In our series we showed disease improvement or stabilization in 12/24 patients evaluable for response. Eighteen out of twenty-eight patients concomitantly received pazopanib, however 1 partial response was observed in a dedifferentiated chondrosarcoma on nivolumab alone. Another response was seen in a patient with an unresectable maxillary OS who received four cycles of nivolumab and only one month of pazopanib that was started after the 4 cycles of nivolumab. A third patient with an epithelioid sarcoma, progressing on pazopanib, had a partial response after only four cycles of nivolumab; unfortunately he progressed after four additional cycles. Of note, overall responses were observed in some subtypes that are generally resistant to traditional chemotherapy such as dedifferentiated chondrosarcoma and epithelioid sarcoma. Interestingly, all the three aforementioned patients received adjuvant radiation therapy up to 20 years before, bringing up the possibility of a distant abscopal effect as hypothesized for other diseases such as melanoma [13].

At least three prospective phase II studies are exploring the role of the checkpoint inhibitors pembrolizumab and nivolumab in metastatic STS/bone sarcomas and/or uterine LMS; preliminary data were recently presented at the ASCO 2016 conference for two studies. Pembrolizumab showed some interesting responses in undifferentiated pleomorphic sarcoma (4/9), liposarcoma (2/9), synovial (1/9), chondrosarcoma (1/6) and osteosarcoma (1/19); no responses were seen in LMS (0/10) and Ewing sarcoma (1/13) [14]. Interestingly in our series, we also observed a partial response in one patient with a dedifferentiated chondrosarcoma and a PD-L1 expression that was higher compared to all other tested patients (20% versus less than 5%); additionally, Kostine et al. [15] recently showed that this specific subtype of bone sarcoma expresses PD-L1 in association with immune-infiltrating cells and HLA class I in nearly 50% of cells. Immunotherapy with check-point inhibitors seems a particularly promising approach for the treatment of this rare and challenging histology but more data is needed.

A second prospective study is exploring nivolumab in 12 patients with uterine LMS and showed no responses [16]. In our series, among seven patients with LMS we observed 4 PD and 3 SD. LMS is characterized by a significant degree of morphologic and molecular heterogeneity and different molecular subtypes may respond differently to immunotherapy [17].

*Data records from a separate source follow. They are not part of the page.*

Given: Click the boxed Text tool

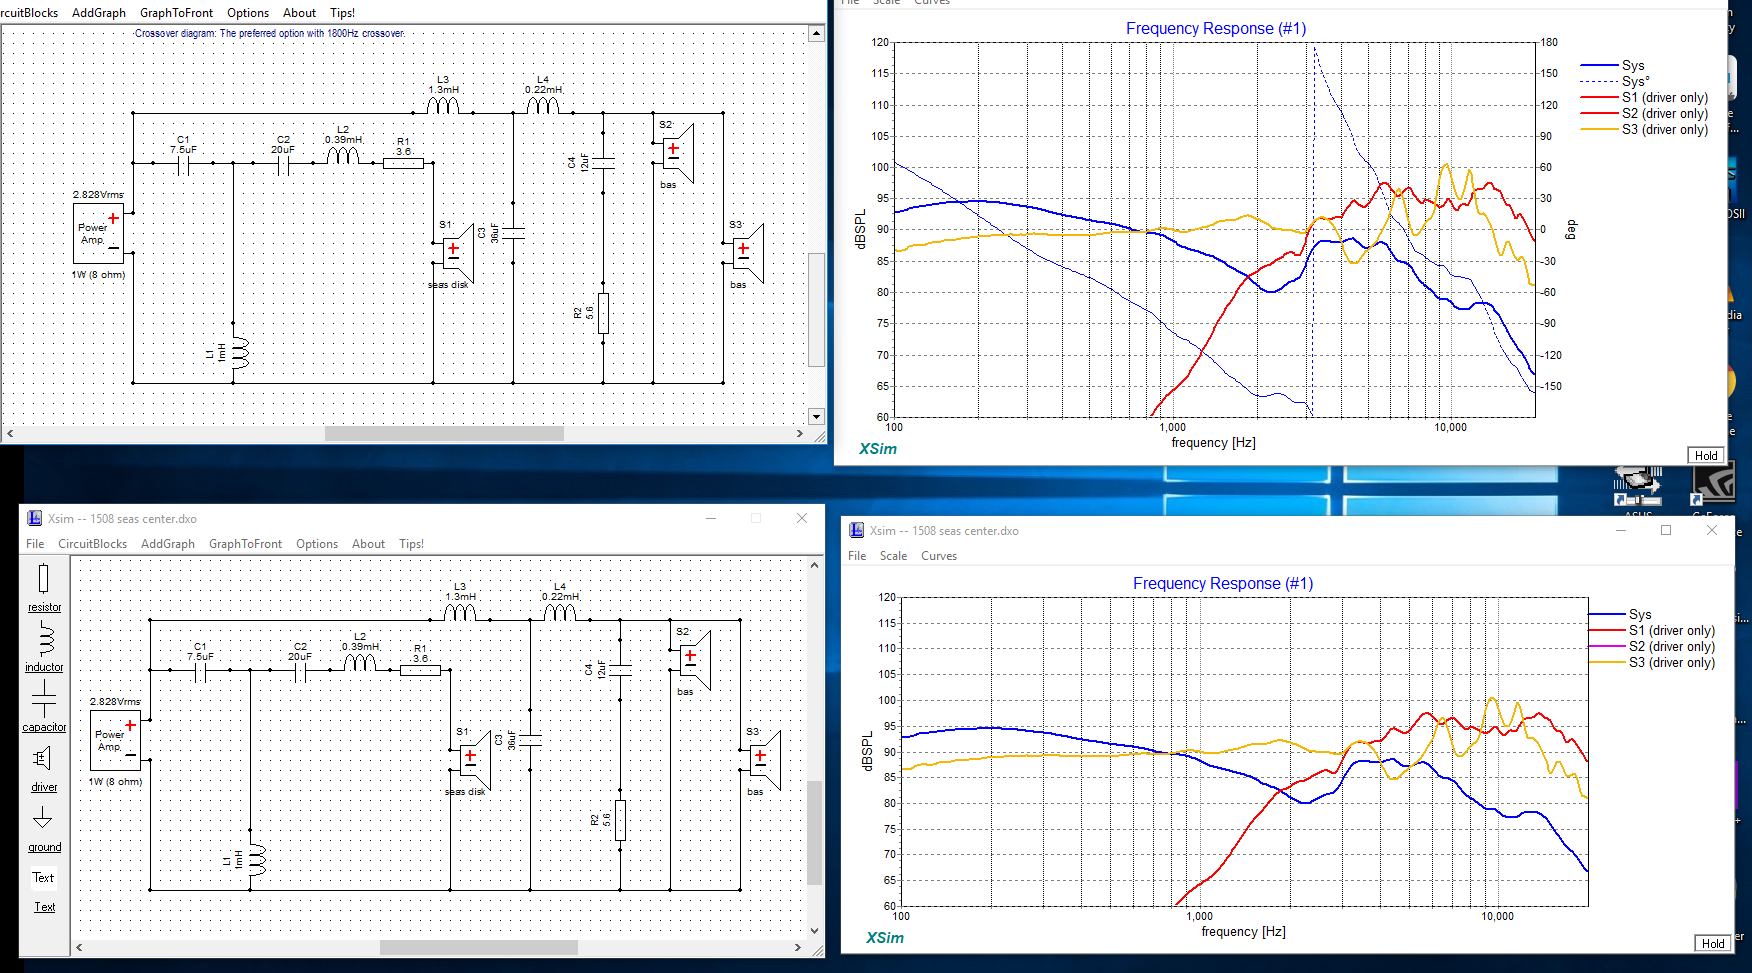Looking at the screenshot, I should 43,878.
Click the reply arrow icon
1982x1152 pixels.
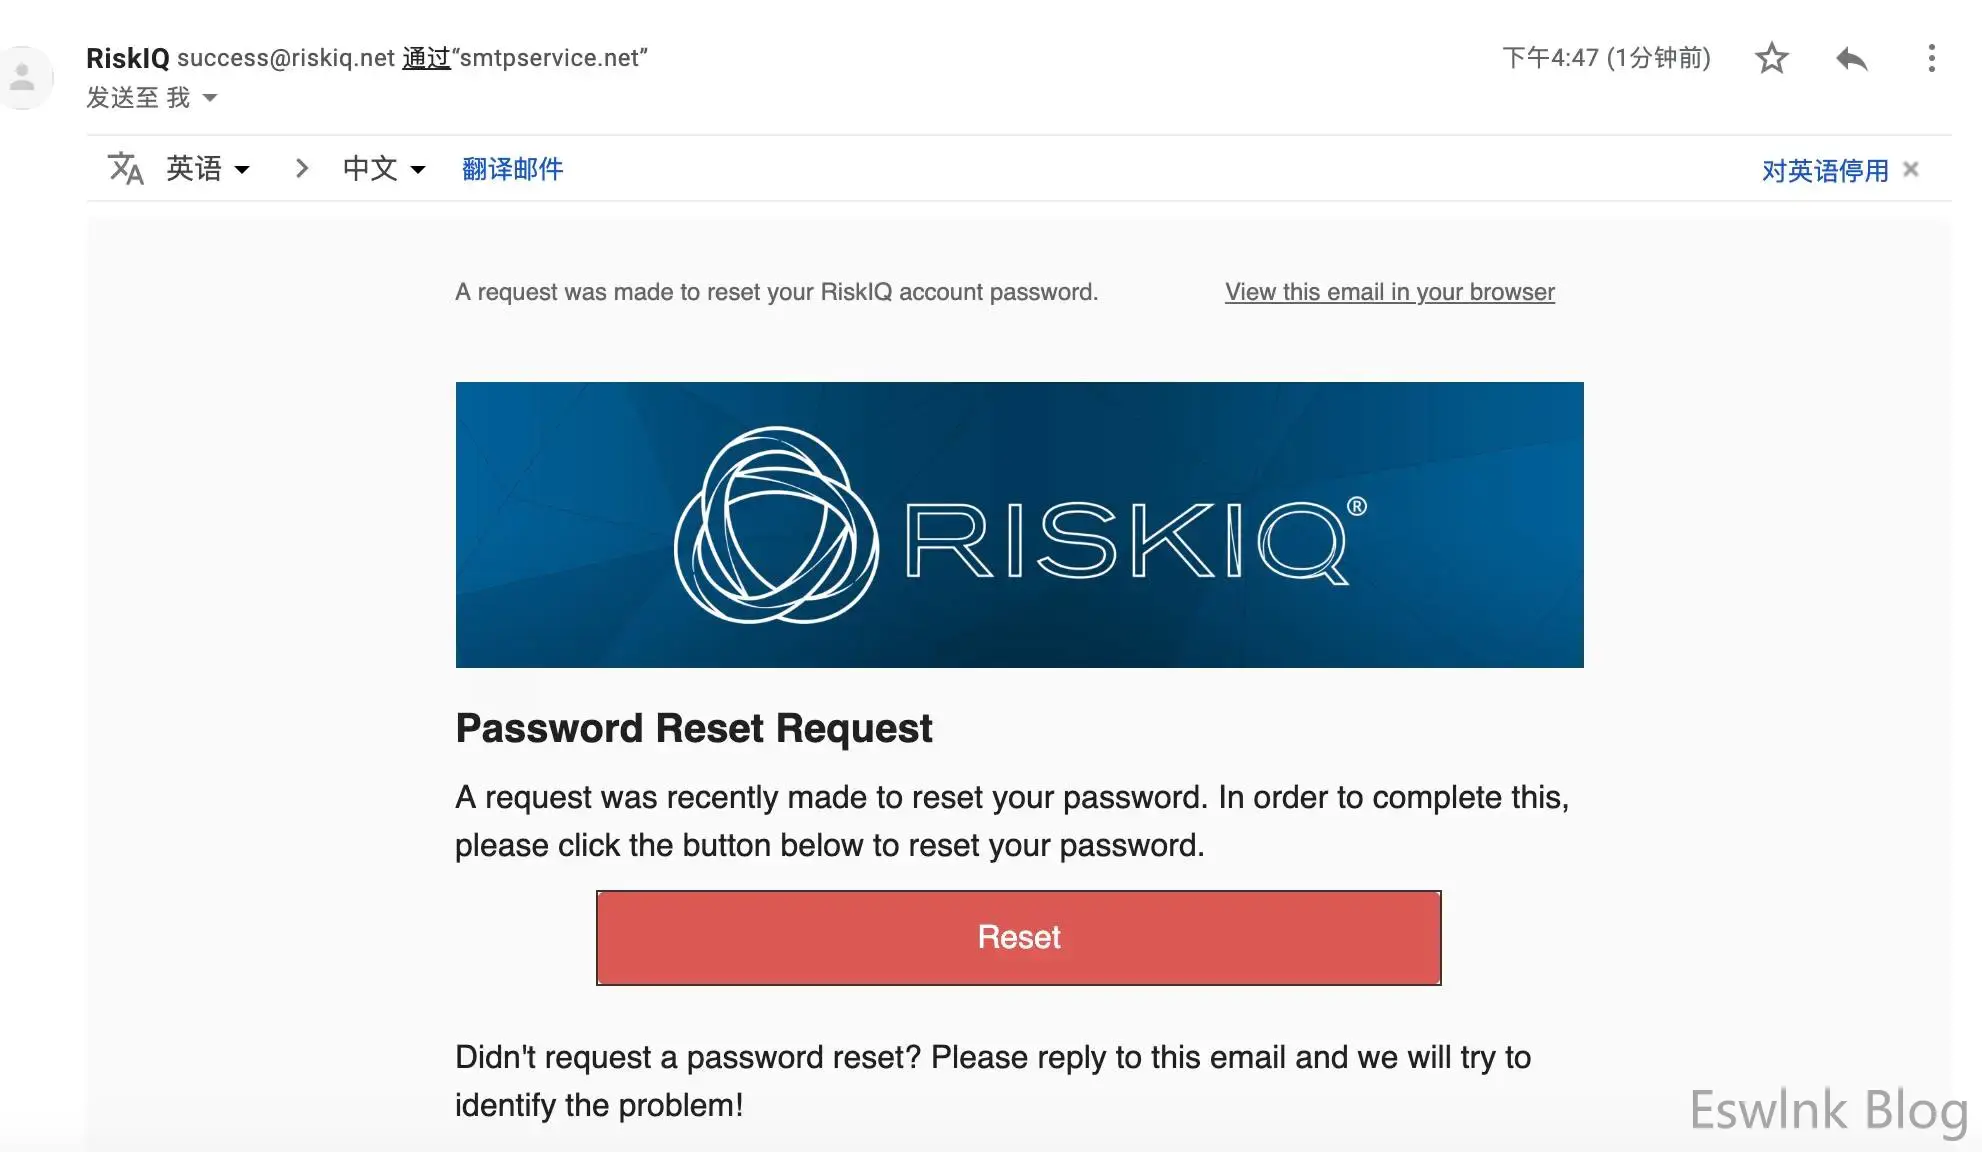pyautogui.click(x=1851, y=59)

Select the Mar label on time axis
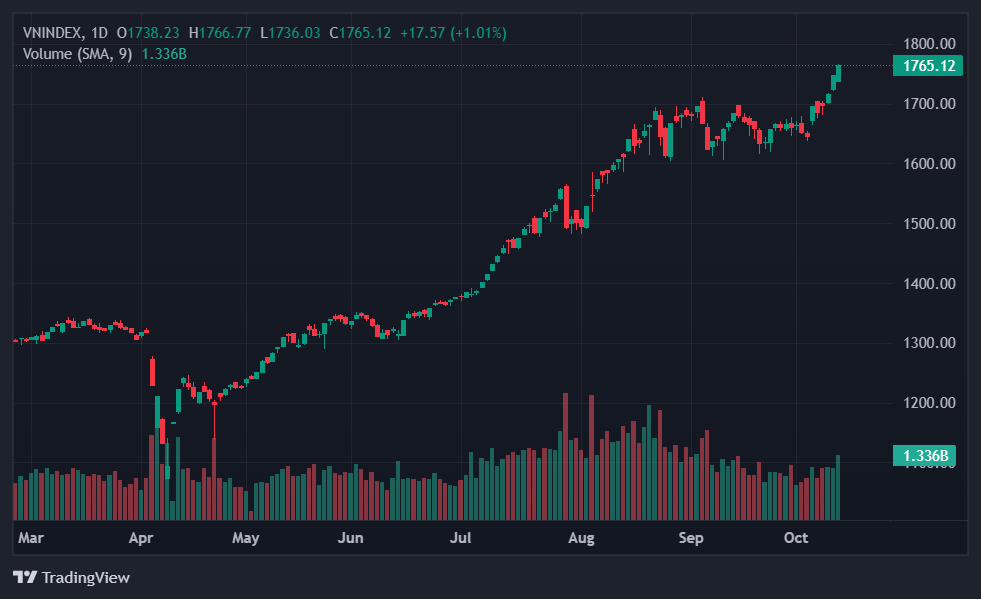coord(31,539)
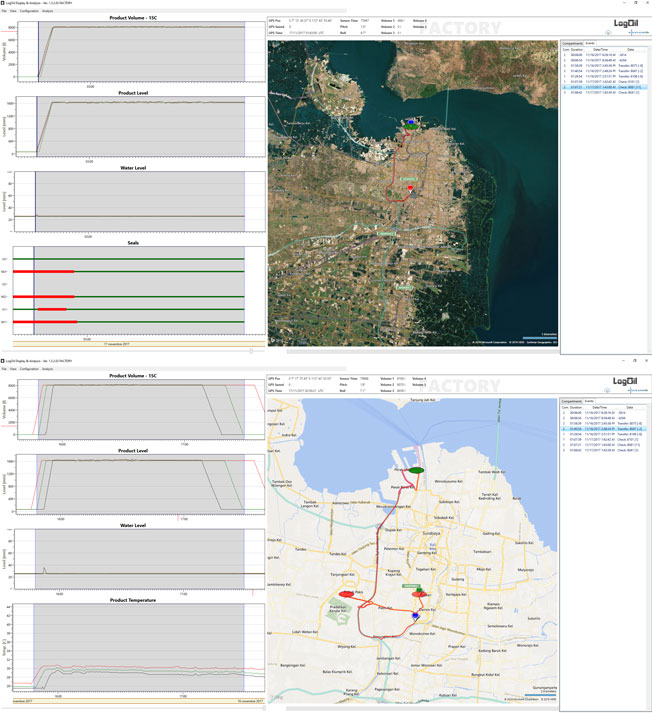This screenshot has height=715, width=652.
Task: Click the red pin marker on satellite map
Action: 409,187
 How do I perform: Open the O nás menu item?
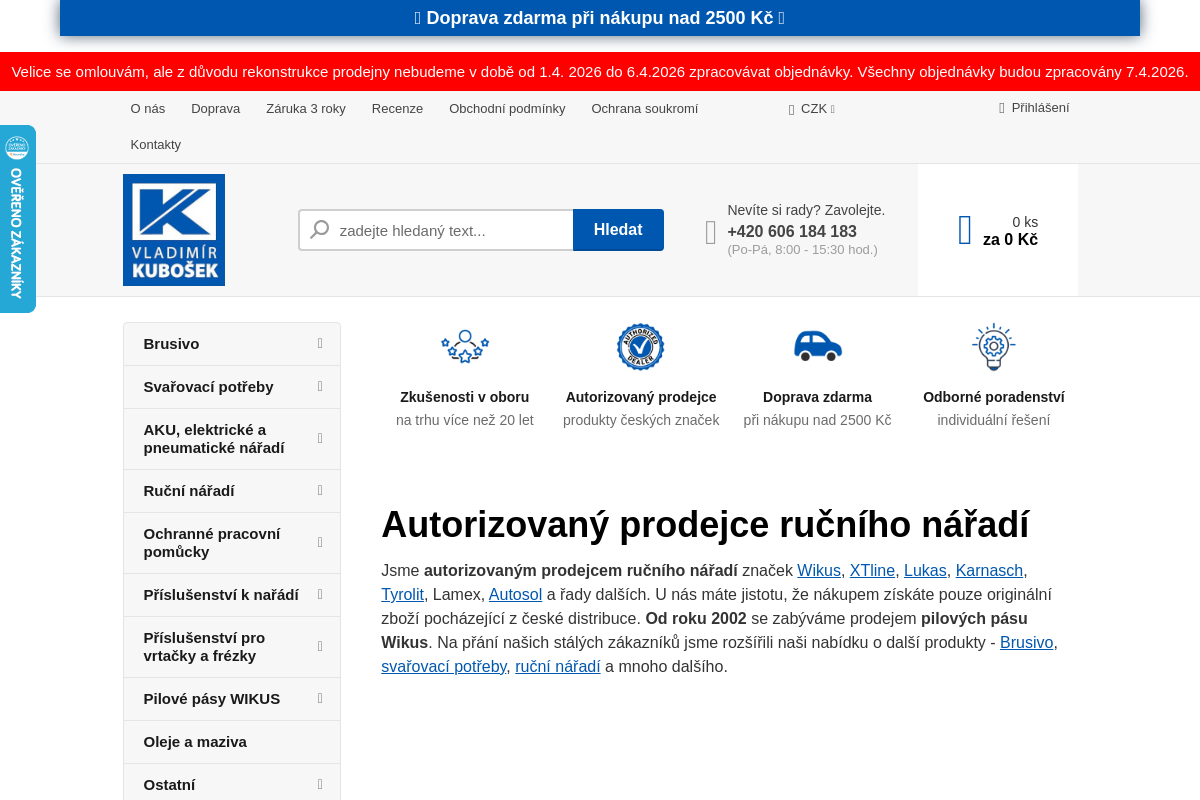click(147, 108)
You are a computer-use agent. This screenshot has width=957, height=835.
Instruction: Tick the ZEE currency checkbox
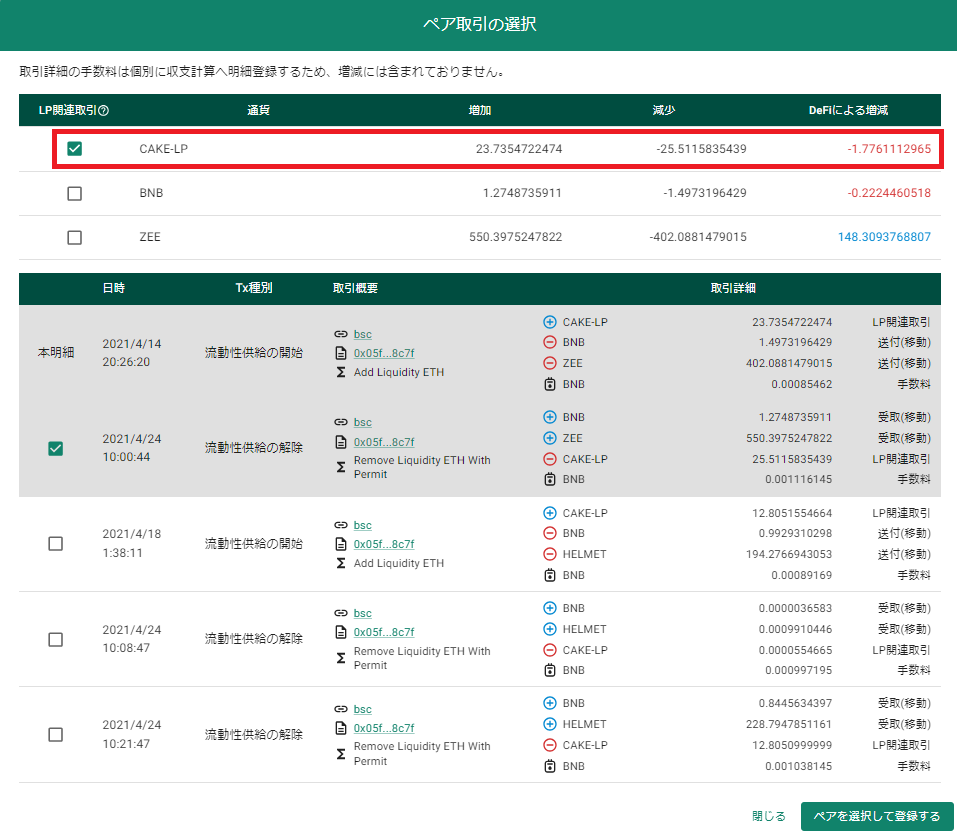pyautogui.click(x=74, y=237)
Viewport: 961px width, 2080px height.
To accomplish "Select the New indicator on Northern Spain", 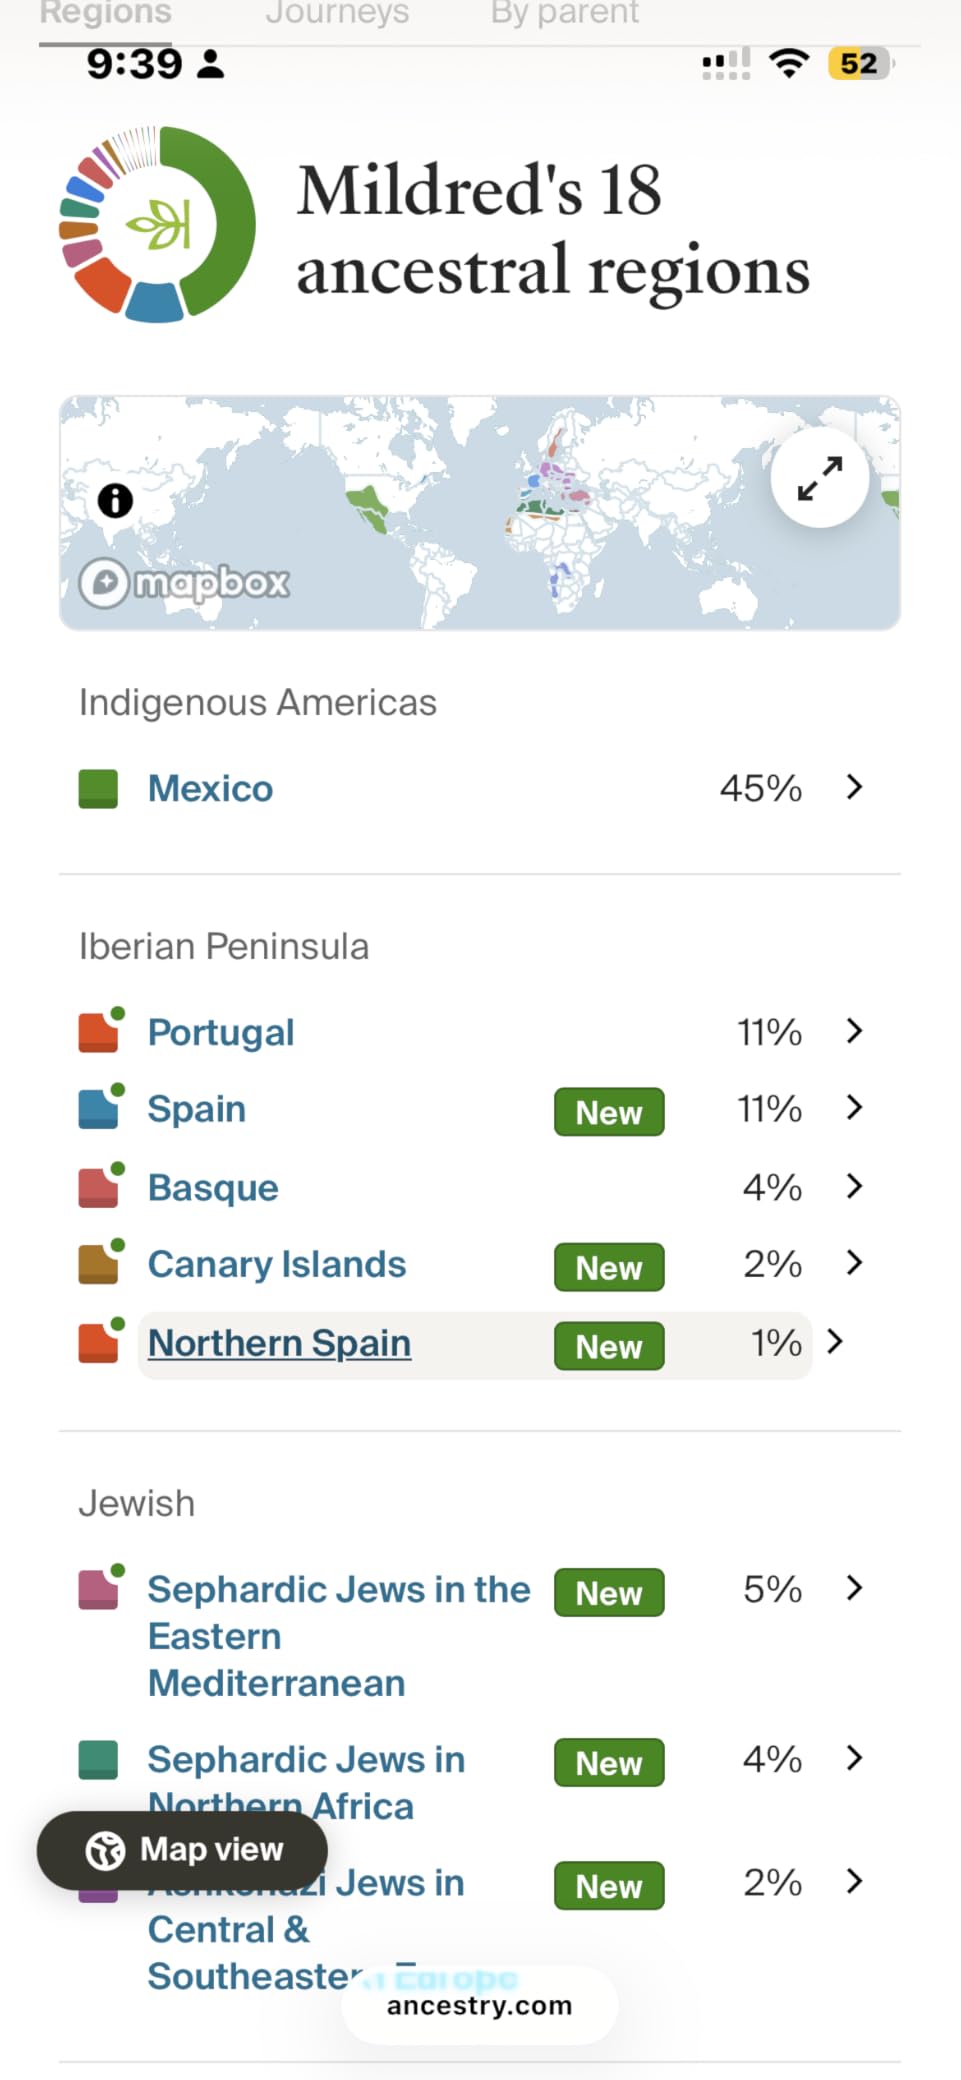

The combination of nivolumab and pazopanib is interesting but needs dose optimization to prevent, in particular, excessive liver toxicity. Nivolumab at 2 mg/kg every 3 weeks has been combined with pazopanib at 800 mg po daily in patients with renal cell carcinoma; about 70% of patients experienced grade 3–4 side effects, mainly LFT abnormalities, fatigue and diarrhea [18].


We describe a cohort of 28 sarcoma patients with metastatic or unresectable soft tissue or bone sarcomas who were treated with the anti-PD-1 antibody nivolumab with or without the tyrosine kinase inhibitor pazopanib; we found evidence of clinical benefit with a half of the evaluable patients experiencing a partial response or a stabilization of disease after at least 4 cycles of nivolumab. Given the potential activity of nivolumab alone and promising data when combined with pazopanib, we are planning a prospective, phase II randomized study of nivolumab alone versus nivolumab with pazopanib, in metastatic soft tissue and bone sarcomas; correlative studies will include tumor and serum sampling for correlation with the clinical endpoints of response and progression-free survival.